Sherry made choices and I supported her. She wanted her children back, she wanted to work, drive and have her own apartment, and she wanted to get off her medication, as she had gained 60 pounds since starting it. The road was long and bumpy and there were sessions in which Sherry stormed out, slamming the door behind her. She yelled at me, furious when I held up the mirror and insisted that she be aware and mindful of her own behavior. She also called me in between sessions frequently, despondent after a sleepless night, or angry after a difficult phone call with her parents. Each time she made a choice that set her back, I would call her on it, pointing out the impact of her choice and exploring alternatives. At first this made her angry enough to leave the session with a few choice words, but over time she grew to tolerate constructive criticism. Over and over I helped her set a goal, work to reach it, then set a new goal.

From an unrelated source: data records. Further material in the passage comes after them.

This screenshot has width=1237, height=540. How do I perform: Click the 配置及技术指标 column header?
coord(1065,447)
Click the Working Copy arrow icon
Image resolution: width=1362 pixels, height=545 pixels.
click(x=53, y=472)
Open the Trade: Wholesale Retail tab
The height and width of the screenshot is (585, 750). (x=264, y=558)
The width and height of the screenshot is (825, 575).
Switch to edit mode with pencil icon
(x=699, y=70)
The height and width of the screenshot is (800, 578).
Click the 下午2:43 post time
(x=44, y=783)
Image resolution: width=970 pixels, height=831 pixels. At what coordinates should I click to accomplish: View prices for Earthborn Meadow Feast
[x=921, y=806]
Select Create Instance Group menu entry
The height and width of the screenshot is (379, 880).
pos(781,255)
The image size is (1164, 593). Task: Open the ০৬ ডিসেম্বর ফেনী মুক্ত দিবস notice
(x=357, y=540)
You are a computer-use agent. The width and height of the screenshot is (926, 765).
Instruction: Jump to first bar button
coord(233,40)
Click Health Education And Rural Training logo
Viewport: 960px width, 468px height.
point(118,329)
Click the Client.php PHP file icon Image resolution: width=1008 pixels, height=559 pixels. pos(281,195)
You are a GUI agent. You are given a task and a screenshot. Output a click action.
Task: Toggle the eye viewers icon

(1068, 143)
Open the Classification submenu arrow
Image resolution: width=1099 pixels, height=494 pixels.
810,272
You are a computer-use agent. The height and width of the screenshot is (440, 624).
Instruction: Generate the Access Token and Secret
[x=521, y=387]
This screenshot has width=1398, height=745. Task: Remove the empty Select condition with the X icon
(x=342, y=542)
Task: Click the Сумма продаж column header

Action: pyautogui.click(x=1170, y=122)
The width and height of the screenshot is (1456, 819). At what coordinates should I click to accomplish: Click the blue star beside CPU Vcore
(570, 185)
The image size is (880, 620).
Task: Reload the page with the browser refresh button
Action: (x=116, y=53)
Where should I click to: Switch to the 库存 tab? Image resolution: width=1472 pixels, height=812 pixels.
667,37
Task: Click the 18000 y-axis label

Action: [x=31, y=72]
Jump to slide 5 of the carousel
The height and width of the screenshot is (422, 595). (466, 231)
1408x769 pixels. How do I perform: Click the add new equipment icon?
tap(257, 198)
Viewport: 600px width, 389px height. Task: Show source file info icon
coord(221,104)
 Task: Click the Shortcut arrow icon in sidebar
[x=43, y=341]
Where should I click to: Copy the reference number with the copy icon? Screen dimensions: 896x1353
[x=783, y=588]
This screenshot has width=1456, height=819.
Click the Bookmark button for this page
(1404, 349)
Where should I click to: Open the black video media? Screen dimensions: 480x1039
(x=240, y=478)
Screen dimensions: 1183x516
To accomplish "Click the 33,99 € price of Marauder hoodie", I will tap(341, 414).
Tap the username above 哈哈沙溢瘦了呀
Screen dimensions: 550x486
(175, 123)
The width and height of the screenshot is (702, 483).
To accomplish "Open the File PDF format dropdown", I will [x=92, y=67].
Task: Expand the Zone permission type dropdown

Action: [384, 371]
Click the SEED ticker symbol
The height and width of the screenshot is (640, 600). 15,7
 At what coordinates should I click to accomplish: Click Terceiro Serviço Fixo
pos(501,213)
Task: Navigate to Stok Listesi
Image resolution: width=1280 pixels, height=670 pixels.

She moved to an apartment near the clinic. She gained visitation and then custody of her children. She regained her drivers’ license. She stopped drinking.

It sounds miraculous and in some ways it was. But the take home messages are clear: she extended trust and let me support her. She didn’t decide she needed an older or more experienced therapist. She was brave enough to keep coming back, despite feeling terrible and having me fail to take that terrible feeling away. I taught her coping skills—concrete things she could do when she felt anxious or full of rage. I taught her skills for managing in her own apartment. I held the vision of her as a competent parent when no one else believed she was capable of parenting. And I was brutally honest with her, telling her every time she had a bad idea or made an unwise choice.

Finally she was ready to stop coming to therapy. I’ve never been happier to see anyone complete treatment before or since—but not because I was relieved to finally be getting rid of her. I was glad to see her complete treatment because of the living proof she had become that not every person struggling with BPD was a dire and hopeless case. Sherry taught me that regardless of diagnosis and predictions about treatment, people can get better. Her willingness to set goals and work toward them, and my ability to tolerate the bumps in the road along the way, added up to a successful treatment episode.